Additionally, as with all operative interventions, the creation of DLI is not without complications and drawbacks. The estimated morbidity associated with stoma creation from the time of creation to reversal, including complications following reversal, is approximately 15% and 18%, respectively, and includes dehydration and kidney injury [11,12,13,14, 47,48,49]. Furthermore, protective ostomies are permanent in some estimated 25–35% of cases and may increase rates of readmission and predispose to worse adjuvant therapy-associated complications [15, 50]. The authors of this study therefore support liberal use of DLI in patients where the predicted risk of AL exceeds the risk of stoma-associated morbidity. The difficulty in implementing this strategy lies in estimating these relative probabilities. This study therefore highlights an ongoing need for validated prediction models and clinical risk scores. These assessments should ideally reflect current practice and include high-quality risk assessment of patients receiving total neoadjuvant therapy. While the present neoadjuvant treatment transition to total neoadjuvant therapy would mitigate the effects of AL on receipt of adjuvant treatment, the prolonged hospital stays, readmission, and need for early operative intervention in AL patients would be diminished. Additionally, ultimate ostomy reversal may be improved with DLI at the index operation.

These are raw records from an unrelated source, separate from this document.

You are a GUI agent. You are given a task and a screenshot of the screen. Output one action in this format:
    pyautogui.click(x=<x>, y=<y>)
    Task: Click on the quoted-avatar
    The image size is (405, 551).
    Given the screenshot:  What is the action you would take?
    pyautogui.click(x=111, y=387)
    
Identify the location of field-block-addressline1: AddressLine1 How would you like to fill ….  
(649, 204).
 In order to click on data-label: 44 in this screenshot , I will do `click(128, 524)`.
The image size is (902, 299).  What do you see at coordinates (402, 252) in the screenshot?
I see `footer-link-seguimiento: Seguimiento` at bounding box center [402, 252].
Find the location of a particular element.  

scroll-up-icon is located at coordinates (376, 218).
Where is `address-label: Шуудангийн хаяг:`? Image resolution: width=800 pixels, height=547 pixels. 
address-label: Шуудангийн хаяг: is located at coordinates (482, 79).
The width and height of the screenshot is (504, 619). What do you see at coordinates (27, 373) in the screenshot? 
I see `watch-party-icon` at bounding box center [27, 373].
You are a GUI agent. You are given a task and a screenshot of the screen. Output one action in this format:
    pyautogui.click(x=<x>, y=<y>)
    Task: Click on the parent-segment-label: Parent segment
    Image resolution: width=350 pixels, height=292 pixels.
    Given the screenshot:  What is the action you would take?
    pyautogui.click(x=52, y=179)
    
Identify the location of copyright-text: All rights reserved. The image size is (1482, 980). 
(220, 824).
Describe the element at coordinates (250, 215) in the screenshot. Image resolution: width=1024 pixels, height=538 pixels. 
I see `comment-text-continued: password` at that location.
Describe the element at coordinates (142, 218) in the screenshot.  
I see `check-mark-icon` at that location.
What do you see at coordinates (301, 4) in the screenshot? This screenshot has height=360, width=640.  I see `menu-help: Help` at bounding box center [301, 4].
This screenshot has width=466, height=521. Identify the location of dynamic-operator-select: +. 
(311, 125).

This study has several limitations. The retrospective nature of this analysis precludes any conclusions regarding causality or the direction of observed associations. Associations in models may be biased by data missingness and excluded variables. Variables with significant missing data in this study were removed from model consideration instead of using multiple imputations given that the missingness was not assumed to be random and could be associated with a patient’s clinical condition [51]. Variables not collected in the database, for example, abscess location discussed previously, confound the findings in this study. There is a degree of selection bias as data was primarily obtained from tertiary centers and may not reflect findings at community-based institutions. The exploratory nature of this analysis may predispose to an increased risk of false positive findings (subclinical AL); however, the granular nature of the database allows for substantive support of the results. Unfortunately, no data were collected regarding factors influencing the decision to create a diverting stoma at the time of LAR, limiting any efforts to determine if these factors were similar or dissimilar to those associated with the presence of AL. Additionally, no data were collected regarding the decision to maintain or reverse diverting stomas. The reasons for non-reversal of stoma in patients who underwent stoma creation during the initial operation or as treatment for AL were therefore not elucidated in this study. Due to the limited number of events, the time-varying component of AL as it relates to receipt of therapy was not accounted for, which may affect the accuracy of point estimates.

Conclusion

This study identifies fecal diversion at rectal cancer resection as a modifiable protective factor against AL. The strong protective association of fecal diversion noted on multivariable analysis and its attenuation of adverse clinical outcomes in the context of AL should be further studied. This finding, combined with a trend in increased likelihood of adjuvant therapy in appropriate patients, suggests that protective stoma should be strongly considered at the time of rectal cancer resection, especially in males and patients with locally advanced disease at increased risk for AL.